Breakpoint 1, 0x0000555555555050 in ?? ()
We are now at the entry point, but not yet at main(). So, we keep pushing and examine the next few instructions.
gef➤ x /15i $rip
=> 0x555555555050: endbr64
0x555555555054: xor ebp,ebp
0x555555555056: mov r9,rdx
0x555555555059: pop rsi
0x55555555505a: mov rdx,rsp
0x55555555505d: and rsp,0xfffffffffffffff0
0x555555555061: push rax
0x555555555062: push rsp
0x555555555063: xor r8d,r8d
0x555555555066: xor ecx,ecx
0x555555555068: lea rdi,[rip+0xda] # 0x555555555149
0x55555555506f: call QWORD PTR [rip+0x2f4b] # 0x555555557fc0
0x555555555075: hlt
0x555555555076: cs nop WORD PTR [rax+rax*1+0x0]
0x555555555080: lea rdi,[rip+0x2f99] # 0x555555558020
At instruction 0x55555555506f we identify the call to __libc_start_main, which is located at the address loaded into register rdi in the previous instruction. So, we break at 0x5555555551f9 and continue execution.
gef➤ b *0x555555555149
Breakpoint 2 at 0x555555555149
gef➤ c
Continuing.
Breakpoint 2, 0x0000555555555149 in ?? ()
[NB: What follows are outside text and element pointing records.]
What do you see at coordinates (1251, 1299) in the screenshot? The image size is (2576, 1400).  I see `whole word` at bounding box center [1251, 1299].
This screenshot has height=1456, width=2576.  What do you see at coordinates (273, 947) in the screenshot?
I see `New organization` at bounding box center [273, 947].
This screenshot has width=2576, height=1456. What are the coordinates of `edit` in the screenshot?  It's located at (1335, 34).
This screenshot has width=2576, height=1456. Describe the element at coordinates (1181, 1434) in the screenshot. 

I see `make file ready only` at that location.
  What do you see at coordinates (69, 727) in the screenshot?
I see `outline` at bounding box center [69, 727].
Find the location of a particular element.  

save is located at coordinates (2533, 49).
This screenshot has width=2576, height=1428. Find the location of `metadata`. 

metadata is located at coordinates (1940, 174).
Examining the next few instructions, we see the familiar function prologue and epilogue, as well as markers for the functions in our program.
gef➤ x/15i $rip
=> 0x555555555149: push rbp
0x55555555514a: mov rbp,rsp
0x55555555514d: call 0x555555555040 <geteuid@plt>
0x555555555152: mov esi,eax
0x555555555154: lea rax,[rip+0xea9] # 0x555555556004
0x55555555515b: mov rdi,rax
0x55555555515e: mov eax,0x0
0x555555555163: call 0x555555555030 <printf@plt>
0x555555555168: mov eax,0x0
0x55555555516d: pop rbp
0x55555555516e: ret
0x55555555516f: add bl,dh
0x555555555171: nop edx
0x555555555174: sub rsp,0x8
0x555555555178: add rsp,0x8
Terrific! We finally made it to our main() function, and can now begin actually reversing (although there isn't much to reverse in our toy UID example).